Note: I’m going to try an experiment in short posts—200 words exactly—that get at questions bouncing around in my mind. I hope these posts, which will be very quick reads, provoke some conversation in this space and spark ideas for myself and others. Okay, here is my first go at “200 Words of Wondering.”
Higher Education, like most of our world, is enthralled with AI, even if we don’t precisely know what we’re talking about. We often say, “Everything will be AI.”
As an English professor, I see us as preparing students to essentially be “quality control” for AI. Ensure writing is good and error free, fact check research, “make sure nothing is completely fabricated like with those lawyers.”
Culture largely discusses technology as “replacement.” What invention will oust people from jobs? Make them obsolete? We take a certain pride in this. Should our new question be: “What should we train people in that they won’t actually do?”
Why? How can you assess AI writing if not trained in writing? How can you assess facts and research if not trained in research methods that eventually take written form?

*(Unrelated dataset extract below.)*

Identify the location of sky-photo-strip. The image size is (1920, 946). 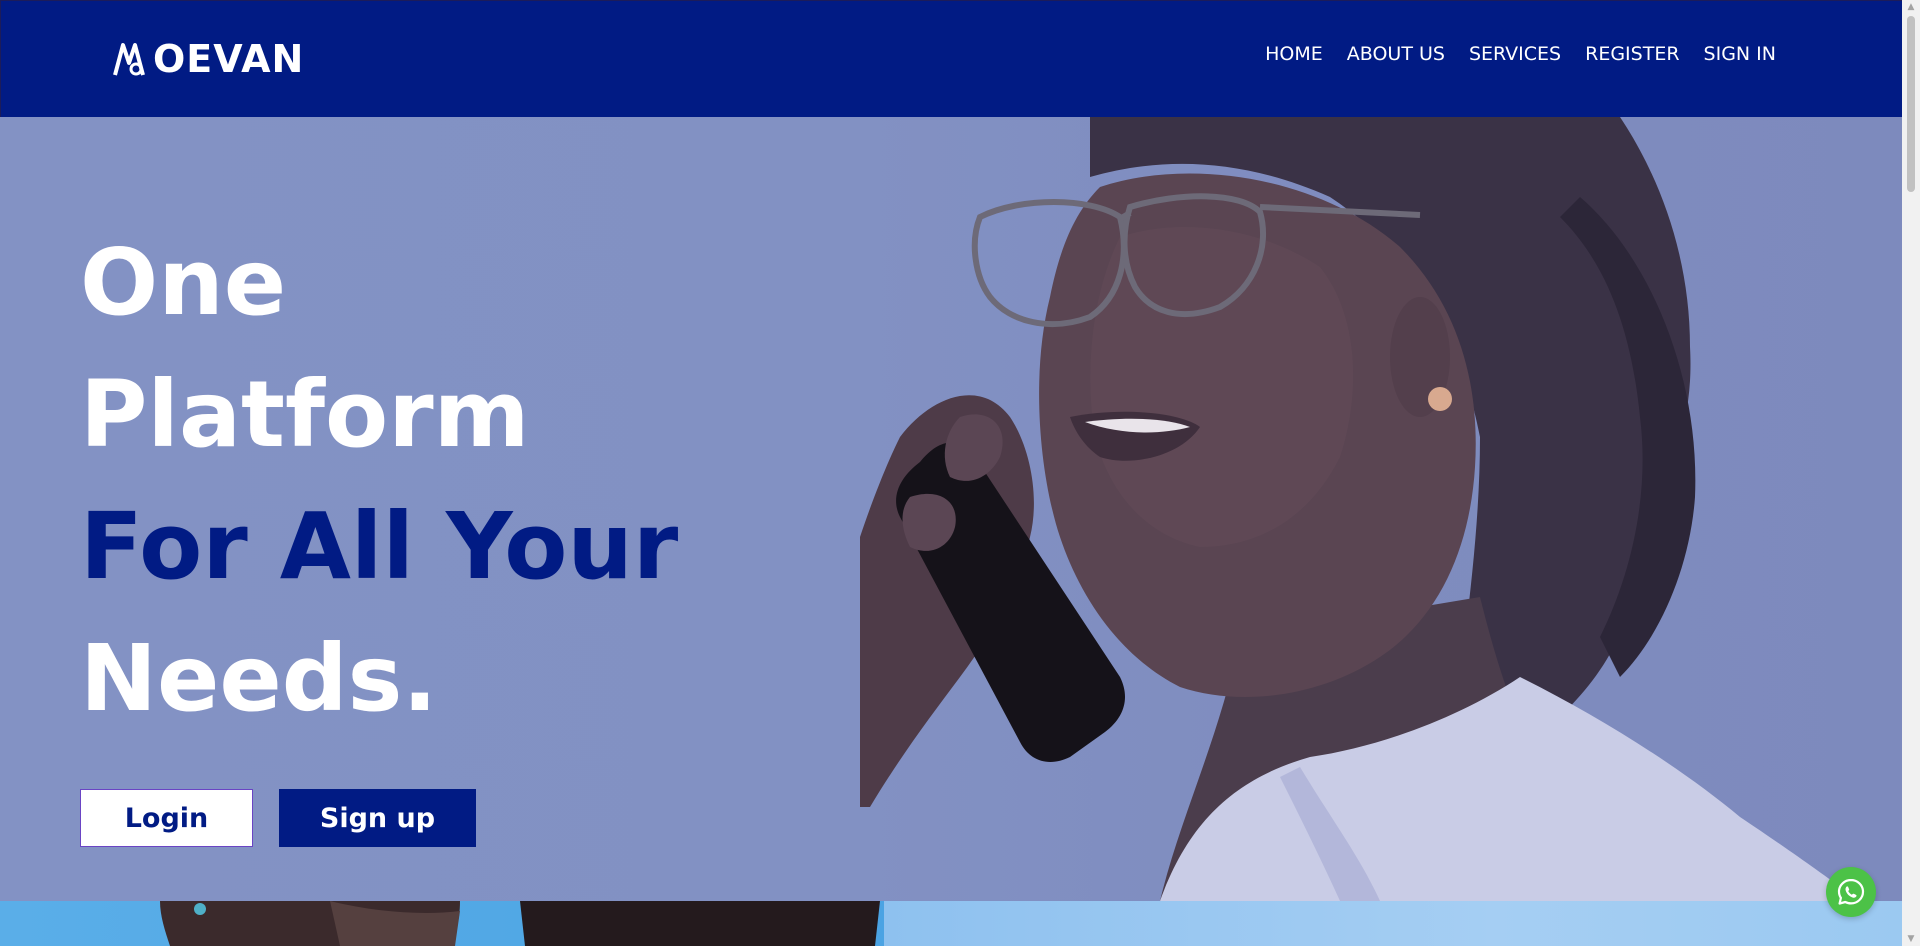
(1393, 924).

Won’t businesses need to know that their AI didn’t send invented data to all their costumers?
We’re fond of saying that people “will do jobs that haven’t been invented yet.” Instead, maybe we should say, “your actual job will not be the one you trained for, but simply to ensure something else is doing that job correctly.”
In other words, is this the future of redundancy?

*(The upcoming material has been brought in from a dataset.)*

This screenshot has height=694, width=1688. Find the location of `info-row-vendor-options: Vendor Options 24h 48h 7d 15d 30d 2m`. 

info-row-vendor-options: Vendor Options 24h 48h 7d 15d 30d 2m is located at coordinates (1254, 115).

What I've seen of Ai is cause for luddite revolution, programs that write kids homework or tech reports from fake character perspectives, a life defined by algorithm and marketed without your consent, cheap crap blame the robot customer a service and no accountability, oh, and the threat of human kind being wiped out terminator style, but it might build and run a colony on Mars, and yes, I agree it's likely to make us redundant. The upside is it frees us to do what we want to do instead of money whoring, which will create a society of individuals not robot sheep blrating
This is, in fact, the future of "reproduced" redundancy. A concept best demonstrated throughout the ridiculous but entertaining series "Upload"- but I digrest. Where "revisionism" perervades that space and while defragging is "refragged", there will always be scholarly work to be done, Prof Rybak. Unfortunately, facts (sometimes "truth") will be a moving target, says the cynic.